A python based implementation of an indexer and search engine intended to be used in tandem with wikipedia dumps.
The indexer creates an inverted index for the wikipedia dump provided. The xml file is parsed using the sax parser for which I created a custom content handler. The indexer takes around 11 hours to parse, merge and resplit an 80GB wikipedia dump, which is remarkably fast.
The inverted index is composed of a posting list of the form <token> <posting-0> <posting-1> ... <posting-n>
where posting: docIDt<title-freq>b<body-freq>i<infobox-freq>c<categories-freq>r<references-freq>l<links-freq>
as well as a list of all document titles for easy retrieval.

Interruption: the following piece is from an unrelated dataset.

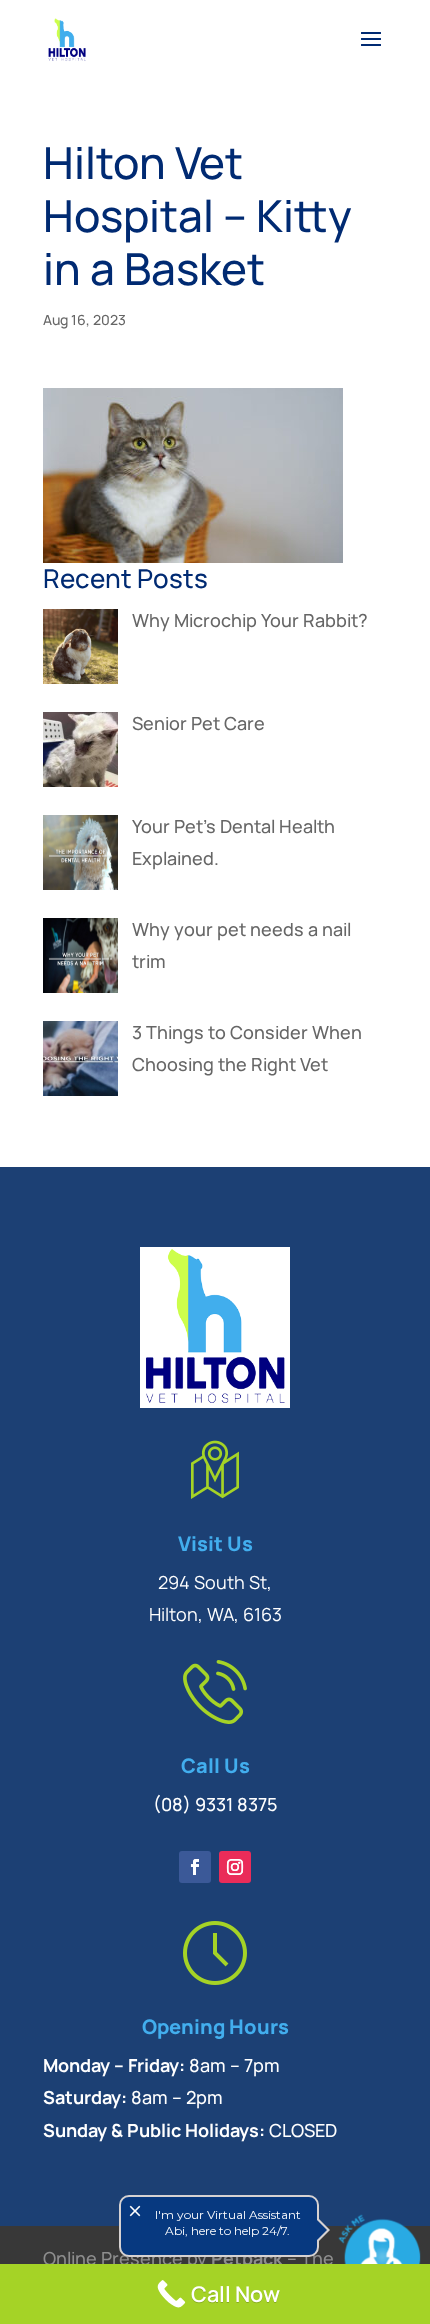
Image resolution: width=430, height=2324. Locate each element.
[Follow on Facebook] (195, 1867)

To facilitate queries over individual parts of the wikipedia document (for example, search for Dwayne Johnson in the title and Scorpion King in the body) each posting had to have the frequencies of the tokens in each of the parts of the wikipedia document. In order to reduce the space that the inverted index takes on the disk, I've used hex encoding for the docIDs and frequencies.
The sax content handler reads each wikipedia page, cleans it (this involves removing special characters, removing stopwords, stemming etc.), converts it into a postings list and adds it to the inverted index. To ensure that the program doesn't run out of memory, this partial inverted index is dumped to a file every 50,000 documents and is reset. During this process, the list of titles of each of the documents is also stored and dumped to a file every 50,000 documents read.
After the parser runs its course, and the partial inverted indices are created, the merger kicks in and performs a binary merge (concatenates posting lists for the same tokens in two files, over the course of this process the inverted index is always sorted by token) in order to create one large inverted index that contains all the tokens and posting lists. Since reading such a large file into memory may not be feasible, the large inverted index is once again chunked into smaller indices of 100,000 tokens, and a list of the last token in each of the files is also stored in a file to facilitate quick lookup.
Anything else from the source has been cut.